The Frederick-George-Heriot CHSLD launched a pilot project last fall to train volunteers to assist paid staff in their regular duties.
It launched the project as it faced trouble feeding residents on time and offering them regular baths, due to persistent personnel shortages.
"Our clientele was getting larger. Feeding certain residents can take as long as 45 minutes. At a certain point, we couldn't do it," said Marie-Claude René, head of volunteer outreach for the regional public health authority.
So far, the project has been well-received by residents of the Frederick-George-Heriot centre.

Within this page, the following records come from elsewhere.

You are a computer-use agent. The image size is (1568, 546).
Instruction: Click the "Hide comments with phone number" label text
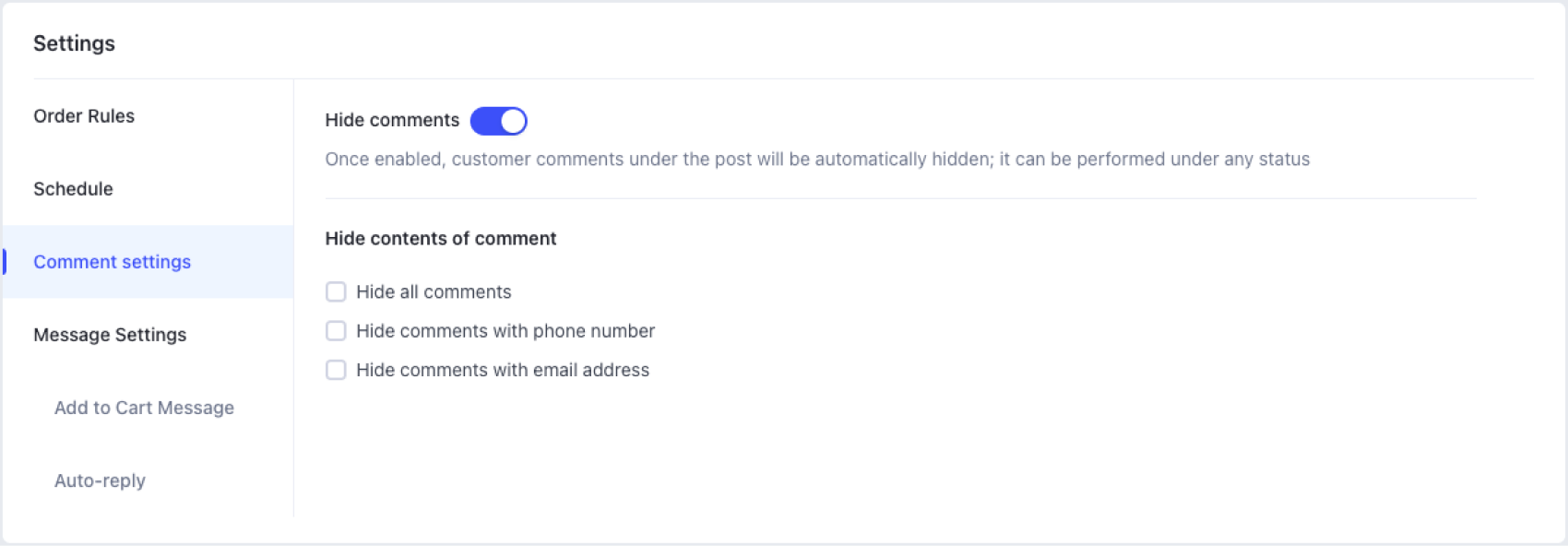pos(505,331)
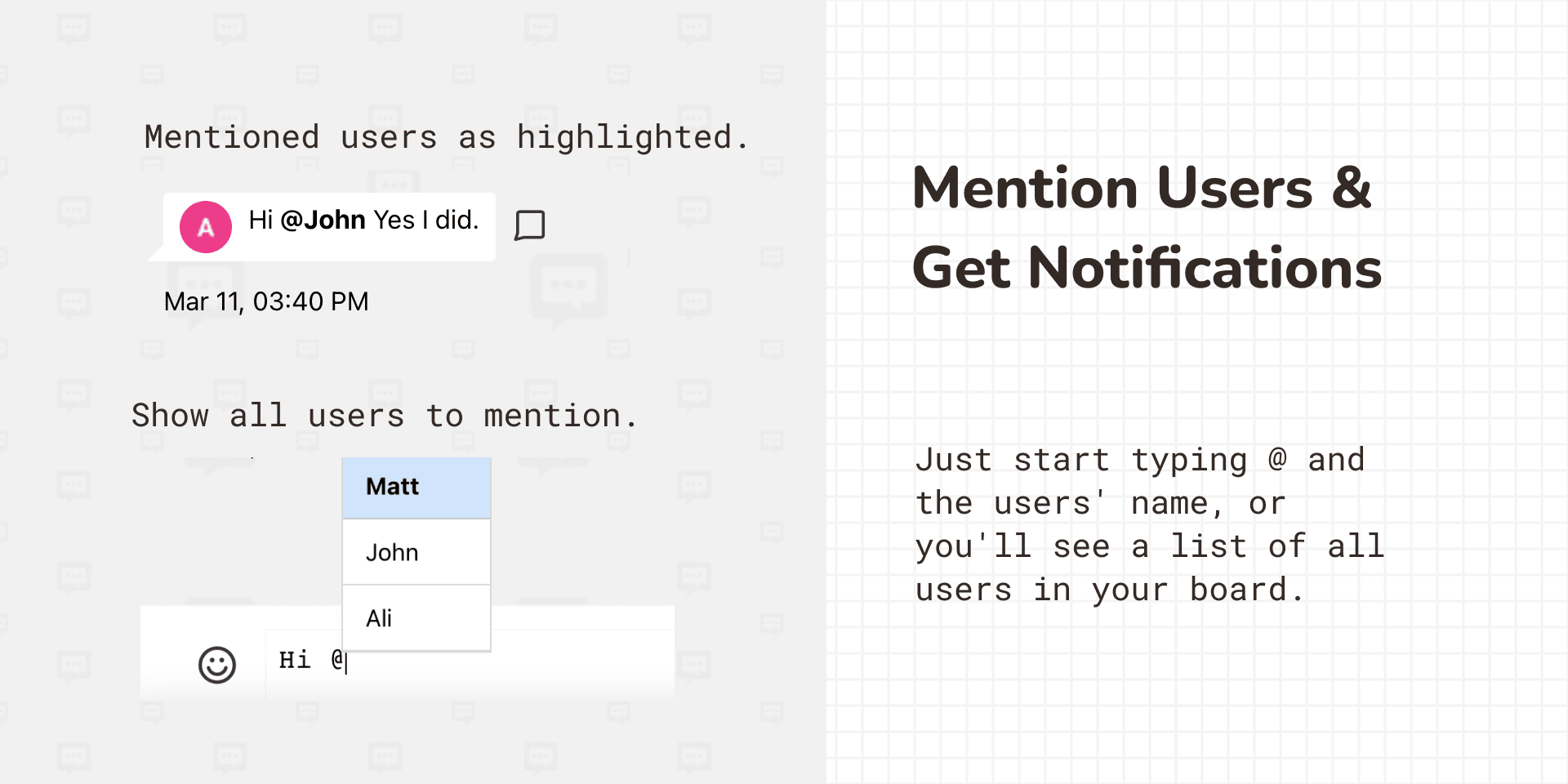Screen dimensions: 1568x784
Task: Click the pink A user avatar
Action: [x=206, y=227]
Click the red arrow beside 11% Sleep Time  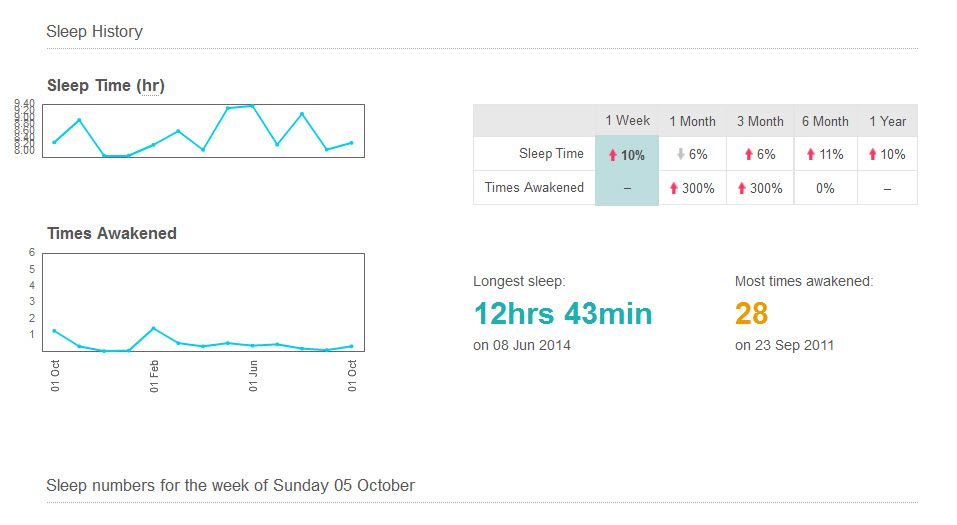coord(811,154)
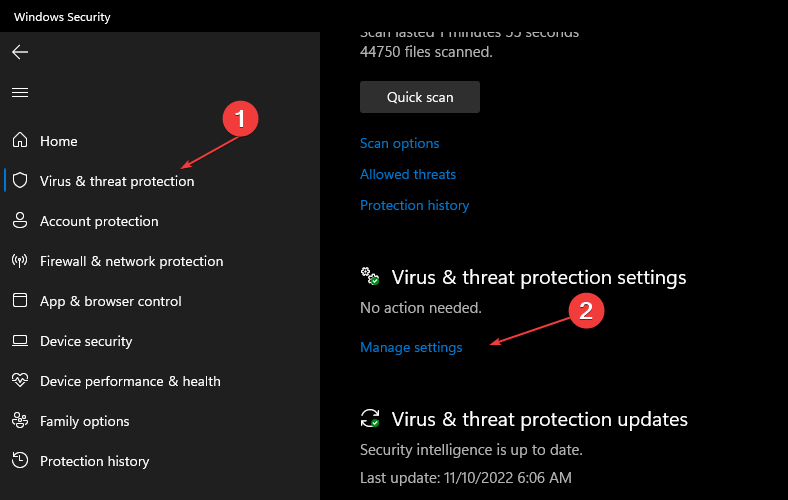Click the Virus & threat protection shield icon

coord(20,180)
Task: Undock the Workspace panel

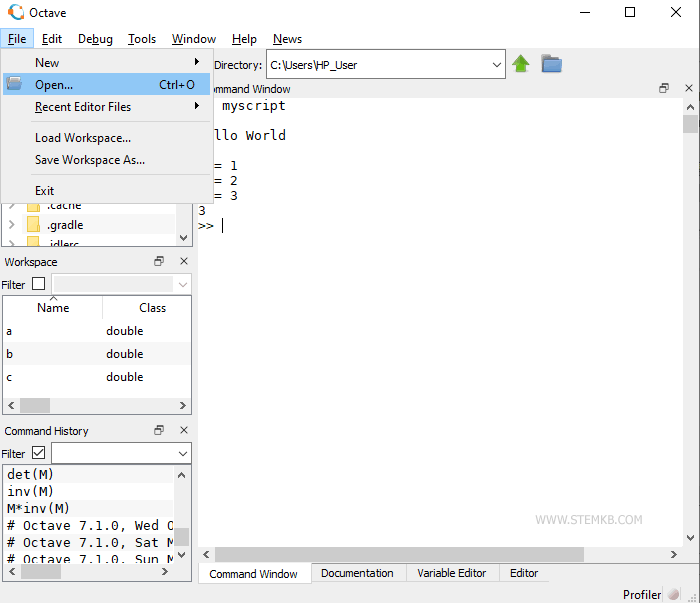Action: tap(159, 261)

"At least it allows for people to eat their meals while they're warm. The staff are doing their best, but there isn't enough time," said resident Rolland Fleury.
Volunteers taking part in the project say they do basic tasks that allow staff to focus on residents who require more attention.
"I can wash tables and put on bibs because the staff can't manage it. They really need the help," said volunteer Diane Cusson.
Union calls for more sustainable solution
The union representing local care facility workers isn't opposed outright to the idea of calling on volunteers to help staff, but they are concerned whether it will address safety issues associated with staffing shortages.
"It depends on the framework," said Marie-Line Séguin, who represents the Fédération de la santé et des services sociaux pour le Centre du Québec.
"If a person is choking, a volunteer can't intervene. It requires a staff worker or a nursing assistant."
Séguin added that a more sustainable solution requires improving staff retention rates by making long-term care work more appealing.
Quebec's long-term care facilities are facing a chronic shortage of orderlies who see to patients' basic needs and transport.
Several other care facilities in the Montérégie and Laurentides regions have tried to get around the problem by hiring more nursing assistants, but at a higher cost.
Volunteers need special training to know how to interact with the patients and help them, explained René.
Feeding people who have dysphagia, for example, is difficult because they have difficulty swallowing, so mostly volunteers work with residents who can manage with less help.
René added that all the meals take place in the common area, so that staff are always on hand in case they need to step in.
The health authority is also putting an emphasis on recruiting orderlies, by paying for their training and hiring them as service aids while they complete their courses.